--- Task to complete ---
Please copy the items from the line with "This screenshot has width=841, height=672." through the end of the items, adding 83 to every coordinate in the answers and keeping all other text unchanged. Leave out the pictures.

--- Data provided ---

* START *

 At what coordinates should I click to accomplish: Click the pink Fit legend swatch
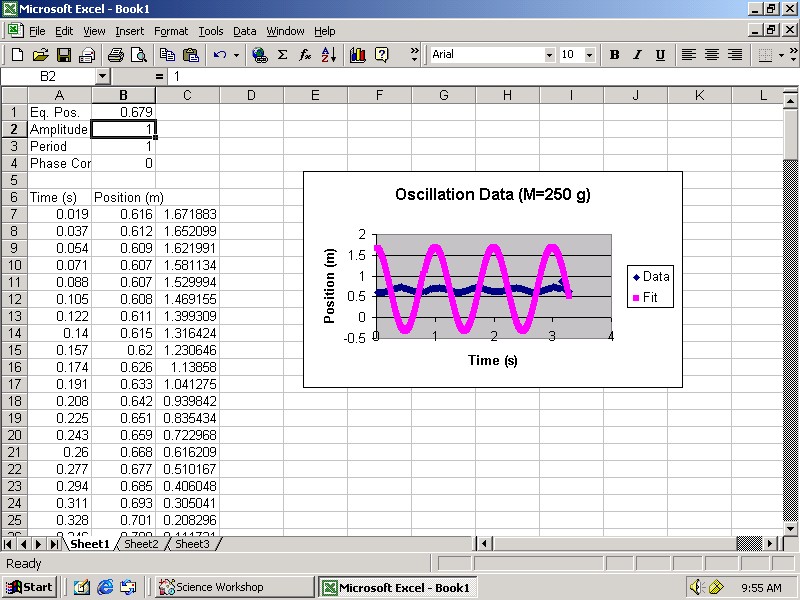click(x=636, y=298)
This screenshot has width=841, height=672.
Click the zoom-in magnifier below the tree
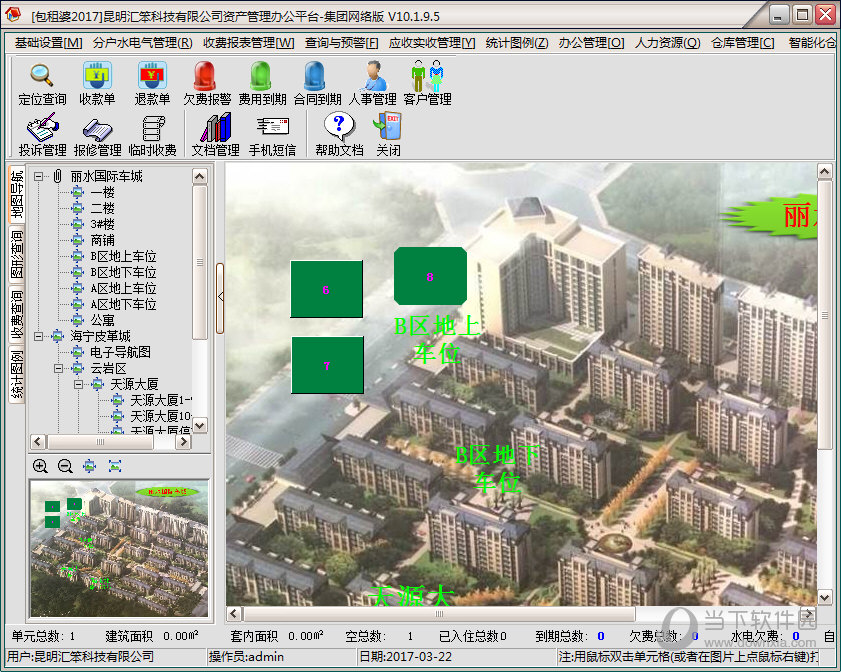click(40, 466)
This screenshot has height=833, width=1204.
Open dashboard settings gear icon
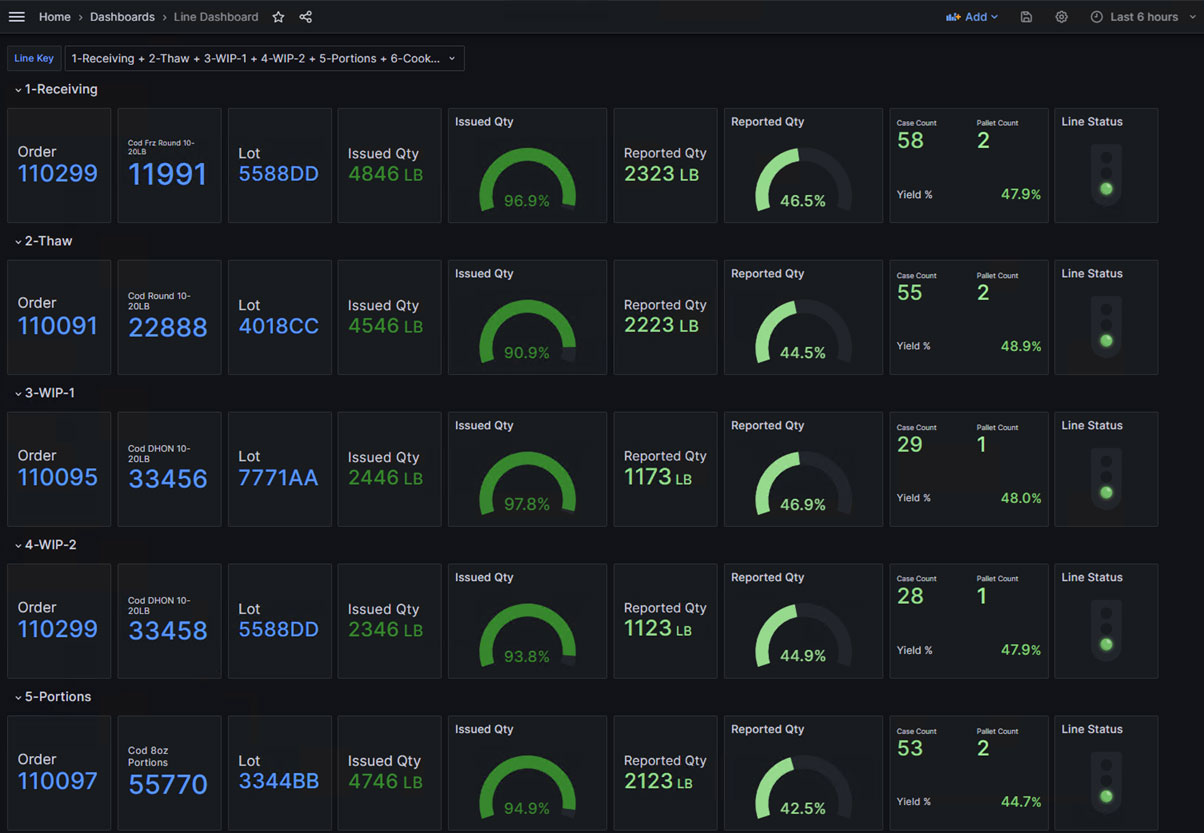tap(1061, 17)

* END *

--- Solved problem ---
This screenshot has width=841, height=672.
Click the zoom-in magnifier below the tree
click(123, 549)
This screenshot has height=833, width=1204.
Open dashboard settings gear icon
tap(1144, 100)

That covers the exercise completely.